In the UK, the new offence of Failure to Prevent Fraud was added to existing Failure to Prevent Bribery and Failure to Prevent the Facilitation of Tax Evasion in September. It therefore creates a new risk of criminal prosecution for wrongdoing. Further UK changes to financial crime rules under the Economic Crime and Corporate Transparency Act include increased powers for Companies House to increase visibility into company directors and owners.
Governance plus culture
However, internal audit insights into the effectiveness of existing and evolving controls and policies will continue to be vital. Technology and data sharing mechanisms will help, but an understanding of good governance and corporate culture are also essential if these developments are to make a real difference.
“We need people who can see the big picture.
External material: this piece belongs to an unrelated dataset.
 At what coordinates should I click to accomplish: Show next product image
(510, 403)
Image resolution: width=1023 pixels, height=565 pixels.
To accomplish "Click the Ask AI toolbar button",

It’s getting ever harder to identify rapidly changing risks, and the volumes of criminal transactions are accelerating aided by AI bots,” Pelliccia says. “All financial crimes are closely interconnected, but there are distinct categories and the framework to counter each type of crime is slightly different.”
This is why the course is divided into four modules:
- Anti-money-laundering (AML) and customer risk assessment (CRA) methodologies – including auditing the effectiveness of customer due diligence, transaction monitoring, and suspicious activity reporting.
- Auditing anti-bribery and corruption controls – including risk assessment, control effectiveness, culture and governance.
- Auditing sanction compliance programmes – including risk assessment, screening systems, and governance and reporting.
- Auditing tax evasion facilitation risks – including understanding the risks, risk assessment, control testing, and governance and training.
“Once you know what framework you have in place and how it is working, you need to consider the ‘soft controls’, including what training you provide, whether staff know how they should behave and whether management are sending a strong message from the top that unethical behaviour will not be tolerated,” Pelliccia explains.
Global attitudes to corporate culture in financial services are changing, he adds. Many jurisdictions that did not previously focus on issues such as bribery and corruption are now realising that this weakens them in the global markets. They want to be seen as well governed, transparent and reliable businesses to attract investors. This is an opportunity, but also means that UK and EU firms cannot rest on their laurels.
New fintechs and other financial start-ups are also creating new choices for investors and customers. Loyalty cannot be taken for granted and reputation is a competitive issue.
At a practical level, it is essential for firms to get their frameworks right and ensure that the corporate culture supports these, because this will be a mitigating factor with regulators if things go wrong. “Fines are usually connected to your framework being inadequate or not working properly,” Pelliccia points out. “I want this course to equip internal auditors to ensure that their firms are not fined for basic problems that demonstrate a failure of culture and of the three lines of defence.”
No single framework is right or wrong, Pelliccia says. But people who attend this course – whether they are middle managers tasked with leading a financial crime audit or junior internal auditors keen to learn about the key topics quickly so they can hit the ground running – will leave with serious questions to challenge how well their organisation counters financial crime.